People familiar with the deal say that divesting these assets would make the transaction unworkable. Even so, Mr. Ragazzo argues that the divestment of stores alone would not be enough, highlighting the importance of digital sales volumes. He considers other assets essential to the transaction, particularly distribution centers (DCs). “They concentrate the logistical advantage that sets national leaders apart from regional chains,” he noted.
Petz and Cobasi, on the other hand, dismiss the technical reasoning behind Petlove’s analysis.
“They suggest measures designed to make any agreement impossible, and none of it has anything to do with competition or consumer protection. If the solution is to sell the Petz or Cobasi brand and/or lose R$1.5 billion in sales, why would anyone close a deal?” says a person close to the companies. “A merger should make one plus one equal three, but under what they are proposing, one plus one becomes much less than one or two.”
The two companies believe the document should have no practical impact on the antitrust watchdog’s review and are working to explain their position to CADE’s members.
According to sources, submissions filed with the regulator by the companies have been challenged by both sides, including calculations used to show market concentration levels. Petz/Cobasi, for example, pointed to mix-ups between denominators and numerators in formulas used by Petlove to estimate market consolidation, which resulted in allegedly flawed calculations. Lawyers for the companies are reviewing all figures and arguments submitted to the authority to identify potential gaps and correct possible inaccuracies.
In a report published Thursday night (13), Citi’s research team said Petlove is urging CADE to require the full closure of between 120 and 132 stores in São Paulo and other regions as a condition for approving the merger. This reduction would account for 23% to 25% of the combined company by year-end, according to the bank’s estimates.

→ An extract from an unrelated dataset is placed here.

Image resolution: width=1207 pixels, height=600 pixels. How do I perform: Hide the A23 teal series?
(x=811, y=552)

In addition, according to the report — titled “The plot thickens” — the competitor is also recommending that Petz/Cobasi sell brand assets, logistics infrastructure, and other properties to rebalance competition in the market. Analysts João Soares and Felipe Hussein note that the antitrust regulator is approaching its final extended deadline (the end of December, totaling 330 days) to rule on the merger of the two retailers.

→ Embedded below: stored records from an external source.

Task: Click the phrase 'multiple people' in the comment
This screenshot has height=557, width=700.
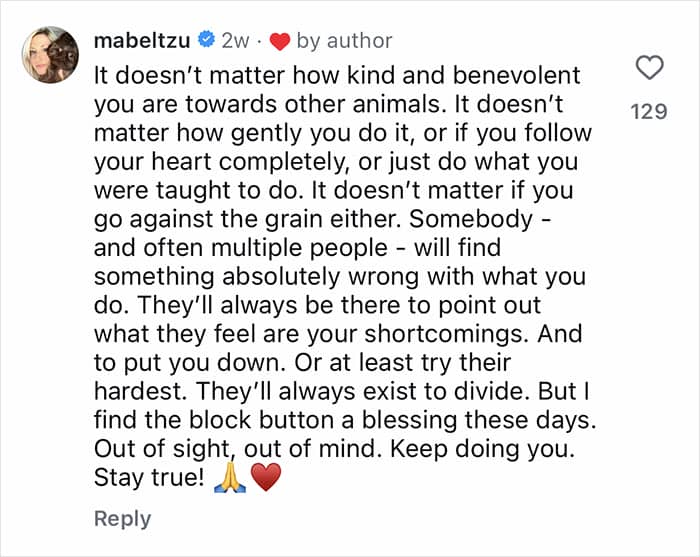Action: coord(299,248)
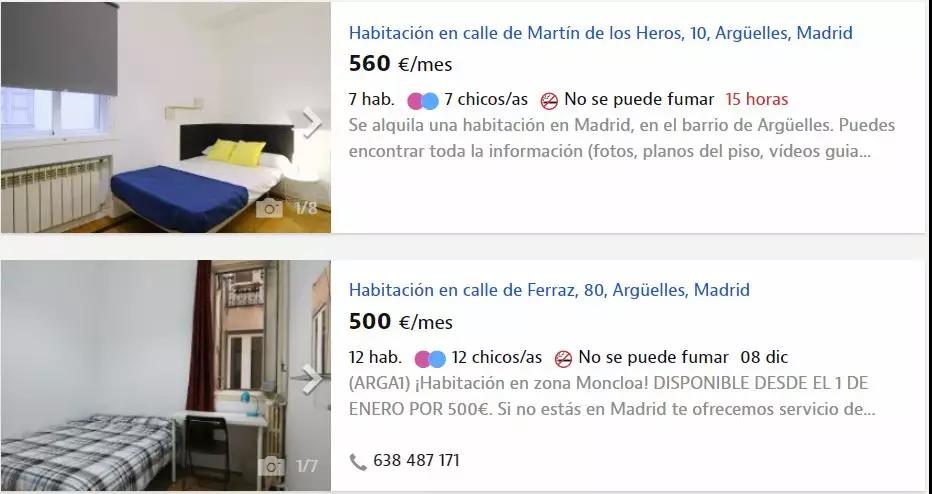Click camera icon on the plaid bed photo
Screen dimensions: 932x494
270,466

Citi says Petlove’s study could lead the regulator to revisit its initial recommendation of unconditional approval, but information reviewed by Valor indicates that a remedy is now highly likely.
“While we expected Petz/Cobasi would not face difficulties finding buyers for their strong brands, which could increase proceeds from a brand sale, this scenario would likely affect earnings estimates (Citi currently forecasts combined net income of R$215 million for 2026),”
the bank wrote.
“It could also encourage the entry of a third competitor, keeping the pet products market highly competitive. We maintain our neutral/high-risk rating for Petz, acknowledging the elevated risk stemming from this reassessment,”
the institution added.
Cobasi did not comment. Petz also declined to comment.
Petlove said it “understands that any approval would require the adoption of a robust structural remedy, with divestiture of sufficient assets to create a viable and effective competitor.”